For a periodic lattice with length L, we must have the dispersion function satisfy $$ D\left(s_0\right)=D\left(s_0+L\right) \;;\; D'\left(s_0\right)=D'\left(s_0+L\right) $$

And the expanded $3\times3$ oneturn matrix has:

\begin{equation} \left(\begin{array}{c} D\\ D'\\ 1 \end{array}\right)_{s=s_0}=\left(\begin{array}{cc} M\left(s_{0}\right) & \left(\begin{array}{c} M_{13}\\ M_{23} \end{array}\right)\\ 0 & 1 \end{array}\right)\left(\begin{array}{c} D\\ D'\\ 1 \end{array}\right)_{s=s_{0}} \end{equation}

Here the matrix $M\left(s_0\right)$ is the oneturn betatron matrix:

\begin{align} M\left(s_0\right)&= \left(\begin{array}{cc} M_{11} & M_{12}\\ M_{21} & M_{22} \end{array}\right)\\ &=\left(\begin{array}{cc} \cos\Phi+\alpha\sin\Phi & \beta\sin\Phi\\ -\gamma\sin\Phi & \cos\Phi-\alpha\sin\Phi \end{array}\right) \end{align}

The elements $M_{13}$ and $M_{23}$ are related to the dispersion function by:

\begin{equation} \left(\begin{array}{c} M_{13}\\ M_{23} \end{array}\right)=\left(I-\left(\begin{array}{cc} M_{11} & M_{12}\\ M_{21} & M_{22} \end{array}\right)\right)\left(\begin{array}{c} D\\ D' \end{array}\right)\label{eq:matrix_from_dispersion} \end{equation}

The matrix $I-M\left(s_0\right)$ has determinant $2-M_{11}-M_{22}$ Recall that the stable condition of the periodic transfer matrix: $\left|Tr(M\left(s_0\right))\right|<2$, the determinant of $I-M\left(s_0\right)$ is always positive.
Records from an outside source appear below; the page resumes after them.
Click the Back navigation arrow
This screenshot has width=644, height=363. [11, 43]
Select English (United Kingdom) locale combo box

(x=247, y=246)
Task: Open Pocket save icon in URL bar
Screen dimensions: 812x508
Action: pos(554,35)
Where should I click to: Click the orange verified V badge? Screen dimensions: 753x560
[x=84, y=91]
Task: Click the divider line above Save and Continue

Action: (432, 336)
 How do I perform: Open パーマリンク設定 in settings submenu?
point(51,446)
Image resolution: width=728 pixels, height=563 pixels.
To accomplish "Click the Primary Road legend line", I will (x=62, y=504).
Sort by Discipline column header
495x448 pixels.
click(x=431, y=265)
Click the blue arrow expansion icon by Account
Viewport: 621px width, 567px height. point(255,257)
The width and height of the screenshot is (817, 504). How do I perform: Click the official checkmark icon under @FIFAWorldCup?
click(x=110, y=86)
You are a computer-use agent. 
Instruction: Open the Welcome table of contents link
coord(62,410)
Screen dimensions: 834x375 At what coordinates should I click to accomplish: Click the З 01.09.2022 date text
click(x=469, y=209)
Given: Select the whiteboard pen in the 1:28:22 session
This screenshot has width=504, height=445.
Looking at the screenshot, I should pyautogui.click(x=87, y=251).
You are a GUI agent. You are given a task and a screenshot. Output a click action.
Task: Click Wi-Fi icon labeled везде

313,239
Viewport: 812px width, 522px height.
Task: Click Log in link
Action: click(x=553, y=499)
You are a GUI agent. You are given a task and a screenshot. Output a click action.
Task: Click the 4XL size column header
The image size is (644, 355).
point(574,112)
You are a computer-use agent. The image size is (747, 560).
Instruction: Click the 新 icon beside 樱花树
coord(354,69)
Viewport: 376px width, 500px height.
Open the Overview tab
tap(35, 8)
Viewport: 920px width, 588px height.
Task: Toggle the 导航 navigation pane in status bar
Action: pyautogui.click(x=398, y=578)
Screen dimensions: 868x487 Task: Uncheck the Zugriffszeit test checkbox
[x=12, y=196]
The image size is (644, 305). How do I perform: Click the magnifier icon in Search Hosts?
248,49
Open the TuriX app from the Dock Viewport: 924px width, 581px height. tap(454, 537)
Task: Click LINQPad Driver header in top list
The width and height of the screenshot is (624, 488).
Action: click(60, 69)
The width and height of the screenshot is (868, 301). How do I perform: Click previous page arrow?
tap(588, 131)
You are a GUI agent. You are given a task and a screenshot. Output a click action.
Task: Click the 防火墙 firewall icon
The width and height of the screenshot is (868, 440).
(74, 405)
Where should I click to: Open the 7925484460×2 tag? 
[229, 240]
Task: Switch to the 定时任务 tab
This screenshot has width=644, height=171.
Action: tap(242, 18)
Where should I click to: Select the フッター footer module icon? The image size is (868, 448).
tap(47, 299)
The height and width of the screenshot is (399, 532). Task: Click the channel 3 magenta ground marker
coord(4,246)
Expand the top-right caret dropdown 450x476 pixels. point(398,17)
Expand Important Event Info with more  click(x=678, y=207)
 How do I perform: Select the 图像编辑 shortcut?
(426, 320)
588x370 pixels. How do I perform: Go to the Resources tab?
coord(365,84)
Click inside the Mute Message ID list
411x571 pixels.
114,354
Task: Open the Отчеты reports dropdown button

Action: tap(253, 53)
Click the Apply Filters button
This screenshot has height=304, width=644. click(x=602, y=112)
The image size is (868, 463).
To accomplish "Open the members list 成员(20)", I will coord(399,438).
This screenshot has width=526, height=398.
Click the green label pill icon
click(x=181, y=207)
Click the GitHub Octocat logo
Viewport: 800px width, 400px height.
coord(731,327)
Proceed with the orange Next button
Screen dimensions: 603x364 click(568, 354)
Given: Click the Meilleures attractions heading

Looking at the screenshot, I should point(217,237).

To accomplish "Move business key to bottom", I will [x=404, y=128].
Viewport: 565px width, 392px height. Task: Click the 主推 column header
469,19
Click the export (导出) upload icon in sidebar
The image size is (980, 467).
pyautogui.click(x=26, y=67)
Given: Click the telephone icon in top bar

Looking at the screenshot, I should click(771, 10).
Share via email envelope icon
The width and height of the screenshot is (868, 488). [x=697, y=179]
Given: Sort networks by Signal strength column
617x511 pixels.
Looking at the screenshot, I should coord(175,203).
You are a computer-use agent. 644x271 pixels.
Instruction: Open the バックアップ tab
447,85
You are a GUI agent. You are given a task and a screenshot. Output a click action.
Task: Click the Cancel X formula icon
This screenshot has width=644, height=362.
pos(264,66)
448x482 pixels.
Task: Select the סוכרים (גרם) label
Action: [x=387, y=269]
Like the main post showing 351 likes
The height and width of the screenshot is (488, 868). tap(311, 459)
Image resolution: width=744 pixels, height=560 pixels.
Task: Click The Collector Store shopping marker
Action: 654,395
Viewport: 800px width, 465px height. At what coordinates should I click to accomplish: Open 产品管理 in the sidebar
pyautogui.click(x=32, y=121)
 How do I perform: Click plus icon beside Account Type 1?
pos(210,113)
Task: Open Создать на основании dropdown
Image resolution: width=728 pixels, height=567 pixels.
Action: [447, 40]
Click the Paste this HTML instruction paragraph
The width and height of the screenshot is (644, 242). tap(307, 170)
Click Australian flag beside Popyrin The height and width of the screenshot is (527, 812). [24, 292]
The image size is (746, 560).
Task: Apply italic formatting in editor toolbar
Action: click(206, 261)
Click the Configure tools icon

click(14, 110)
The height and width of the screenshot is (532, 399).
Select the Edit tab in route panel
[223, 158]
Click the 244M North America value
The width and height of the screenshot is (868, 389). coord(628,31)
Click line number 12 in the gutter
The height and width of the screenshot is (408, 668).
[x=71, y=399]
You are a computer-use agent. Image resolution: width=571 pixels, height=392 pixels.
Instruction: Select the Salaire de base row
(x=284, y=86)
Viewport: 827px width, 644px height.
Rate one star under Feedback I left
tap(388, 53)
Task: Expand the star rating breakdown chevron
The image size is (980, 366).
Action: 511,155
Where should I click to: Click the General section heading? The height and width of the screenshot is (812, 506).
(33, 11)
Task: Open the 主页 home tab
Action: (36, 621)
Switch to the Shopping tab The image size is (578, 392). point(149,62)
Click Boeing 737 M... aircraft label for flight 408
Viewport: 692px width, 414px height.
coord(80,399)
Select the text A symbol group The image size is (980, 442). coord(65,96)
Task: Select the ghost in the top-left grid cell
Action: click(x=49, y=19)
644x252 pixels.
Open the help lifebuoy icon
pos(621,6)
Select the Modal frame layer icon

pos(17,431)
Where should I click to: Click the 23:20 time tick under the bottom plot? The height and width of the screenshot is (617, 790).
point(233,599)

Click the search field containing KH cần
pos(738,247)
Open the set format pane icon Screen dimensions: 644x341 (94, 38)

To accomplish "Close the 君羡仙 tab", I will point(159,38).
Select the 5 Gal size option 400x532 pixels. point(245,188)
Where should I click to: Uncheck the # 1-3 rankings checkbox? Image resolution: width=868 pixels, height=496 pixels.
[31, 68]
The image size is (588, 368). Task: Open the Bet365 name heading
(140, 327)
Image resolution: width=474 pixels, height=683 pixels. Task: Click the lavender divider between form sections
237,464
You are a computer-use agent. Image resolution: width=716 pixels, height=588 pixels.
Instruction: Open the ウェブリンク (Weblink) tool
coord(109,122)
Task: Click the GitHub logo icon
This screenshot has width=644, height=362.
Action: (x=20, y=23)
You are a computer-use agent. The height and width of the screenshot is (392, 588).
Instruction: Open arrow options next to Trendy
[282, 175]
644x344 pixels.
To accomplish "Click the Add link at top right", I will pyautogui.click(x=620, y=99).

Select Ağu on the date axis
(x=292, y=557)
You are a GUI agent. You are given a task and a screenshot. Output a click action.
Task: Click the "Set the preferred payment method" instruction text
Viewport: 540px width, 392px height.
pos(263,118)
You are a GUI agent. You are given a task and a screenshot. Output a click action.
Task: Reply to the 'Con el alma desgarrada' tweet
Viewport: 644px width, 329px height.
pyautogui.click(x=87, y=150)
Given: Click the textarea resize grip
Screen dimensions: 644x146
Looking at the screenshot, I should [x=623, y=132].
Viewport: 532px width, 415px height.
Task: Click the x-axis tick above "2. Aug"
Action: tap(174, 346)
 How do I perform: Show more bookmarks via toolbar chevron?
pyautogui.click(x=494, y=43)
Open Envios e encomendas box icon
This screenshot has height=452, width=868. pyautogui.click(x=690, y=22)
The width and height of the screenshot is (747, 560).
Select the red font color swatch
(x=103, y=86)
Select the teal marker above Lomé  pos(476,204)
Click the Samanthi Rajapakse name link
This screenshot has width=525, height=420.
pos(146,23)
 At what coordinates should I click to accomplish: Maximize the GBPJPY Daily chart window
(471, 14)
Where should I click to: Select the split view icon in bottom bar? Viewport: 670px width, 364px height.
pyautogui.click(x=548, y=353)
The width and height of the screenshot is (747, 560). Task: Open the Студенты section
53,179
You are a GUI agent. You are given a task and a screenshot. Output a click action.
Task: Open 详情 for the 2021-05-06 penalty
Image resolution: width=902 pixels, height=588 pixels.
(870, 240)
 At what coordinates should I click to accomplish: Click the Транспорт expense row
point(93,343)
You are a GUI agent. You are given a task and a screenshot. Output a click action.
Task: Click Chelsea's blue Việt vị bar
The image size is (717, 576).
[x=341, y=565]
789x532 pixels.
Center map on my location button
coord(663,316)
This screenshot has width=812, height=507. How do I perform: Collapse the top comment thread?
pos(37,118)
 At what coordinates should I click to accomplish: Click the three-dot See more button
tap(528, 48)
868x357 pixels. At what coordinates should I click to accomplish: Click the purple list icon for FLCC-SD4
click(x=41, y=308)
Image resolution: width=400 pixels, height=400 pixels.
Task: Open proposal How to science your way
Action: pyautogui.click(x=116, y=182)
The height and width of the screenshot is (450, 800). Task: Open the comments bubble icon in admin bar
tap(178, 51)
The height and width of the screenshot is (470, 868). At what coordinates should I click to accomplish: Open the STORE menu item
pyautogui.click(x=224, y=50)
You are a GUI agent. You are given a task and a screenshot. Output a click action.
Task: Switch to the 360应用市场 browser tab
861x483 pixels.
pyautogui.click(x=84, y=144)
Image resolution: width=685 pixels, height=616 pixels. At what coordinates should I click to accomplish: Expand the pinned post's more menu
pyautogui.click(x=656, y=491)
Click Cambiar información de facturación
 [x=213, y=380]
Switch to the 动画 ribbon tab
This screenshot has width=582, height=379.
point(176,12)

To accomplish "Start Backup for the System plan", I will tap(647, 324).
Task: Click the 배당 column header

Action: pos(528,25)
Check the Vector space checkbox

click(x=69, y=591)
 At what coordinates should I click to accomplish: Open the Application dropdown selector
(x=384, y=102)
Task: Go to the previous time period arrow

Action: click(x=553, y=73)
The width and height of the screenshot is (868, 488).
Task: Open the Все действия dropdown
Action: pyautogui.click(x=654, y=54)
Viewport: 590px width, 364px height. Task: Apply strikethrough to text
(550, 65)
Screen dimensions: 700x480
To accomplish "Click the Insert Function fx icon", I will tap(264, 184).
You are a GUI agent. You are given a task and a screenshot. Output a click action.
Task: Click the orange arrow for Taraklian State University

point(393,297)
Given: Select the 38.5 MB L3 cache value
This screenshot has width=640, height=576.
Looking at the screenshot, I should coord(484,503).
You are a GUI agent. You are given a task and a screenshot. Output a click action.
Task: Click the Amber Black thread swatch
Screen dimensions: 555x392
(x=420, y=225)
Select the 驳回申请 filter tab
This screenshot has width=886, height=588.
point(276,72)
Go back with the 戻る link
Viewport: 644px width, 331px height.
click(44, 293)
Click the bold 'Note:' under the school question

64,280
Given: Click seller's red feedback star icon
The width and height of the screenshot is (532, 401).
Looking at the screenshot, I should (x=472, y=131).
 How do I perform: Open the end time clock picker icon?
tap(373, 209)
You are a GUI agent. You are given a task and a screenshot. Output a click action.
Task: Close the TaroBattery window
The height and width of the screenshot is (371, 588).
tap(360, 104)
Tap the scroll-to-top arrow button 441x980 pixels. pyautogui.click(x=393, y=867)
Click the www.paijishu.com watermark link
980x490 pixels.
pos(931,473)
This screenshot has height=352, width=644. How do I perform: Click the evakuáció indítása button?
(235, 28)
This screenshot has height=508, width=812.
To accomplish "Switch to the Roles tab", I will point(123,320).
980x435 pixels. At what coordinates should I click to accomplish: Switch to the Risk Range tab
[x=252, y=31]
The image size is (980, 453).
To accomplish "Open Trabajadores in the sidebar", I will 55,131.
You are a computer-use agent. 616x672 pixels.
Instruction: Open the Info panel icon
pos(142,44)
Therefore we can reverse the Eq.$\ref{eq:matrix_from_dispersion}$ and calculate the dispersion function from the expanded one-turn matrix:

\begin{align} \left(\begin{array}{c} D\\ D' \end{array}\right) &=\left(I-M\right)^{-1}\left(\begin{array}{c} M_{13}\\ M_{23} \end{array}\right)\\ &=\frac{1}{2-M_{11}-M_{22}}\left(\begin{array}{cc} 1-M_{22} & M_{12}\\ M_{21} & 1-M_{11} \end{array}\right)\left(\begin{array}{c} M_{13}\\ M_{23} \end{array}\right)\label{eq:dispersion_from_matrix} \end{align}

$\mathcal{H}$ function¶

Since the dispersion function follows the inhomogeneous Hill's function, we can follow the action-angle treatment of the particle motion and define the normalized dispersion as:

\begin{align} X_d&=\frac{D}{\sqrt{\beta}}\\ P_d&=\frac{\beta D'+\alpha D }{\sqrt{\beta}} \end{align}

We define $\mathcal{H}$ function as

\begin{align} \mathcal{H}&\equiv X_d^2+P_d^2\\ &=\beta D'^2+2\alpha D D' + \gamma D^2 \end{align}

At the region outside dipole, $1/\rho=0$, the $\mathcal{H}$ function is constant. However, the bending field will change the value of the $\mathcal{H}$ function.

Dispersion measurement¶

The measurement of the dispersion in accelerator follows it definition:

\begin{equation} D=\frac{\partial x}{\partial \delta} \end{equation}

In a linac, this is straight forward to realize in real machine. One can easily change the energy of the beam by tweaking the accelerating cavity, then the dispersion is calculated from the beam centroid change at each Beam position monitor:

\begin{equation} D=\frac{\Delta x}{\Delta p/p_0} \end{equation}

The measurement in a ring will be not as trivial, since the change of the accelerating voltage will not affect the energy of the particle linearly. The dispersion measurement in a ring will be introduce in the later part of this note.

Integration Representation¶

From the similarity of the Hill's equation with dipole error and the dispersion equation:

\begin{equation} D''+\left(\frac{1}{\rho^2}+k(s)\right)D=\frac{1}{\rho} \end{equation}

and

\begin{equation} x''\left(s\right)+\left(\frac{1}{\rho^2}+k(s)\right)x\left(s\right)=\frac{\Delta B(s)}{B_0\rho} \end{equation}

The integrated form of dispersion function can be achieved from the closed orbit integrals by substituting $\frac{\Delta B(s)}{B_0\rho} $ with $\frac{1}{\rho}$.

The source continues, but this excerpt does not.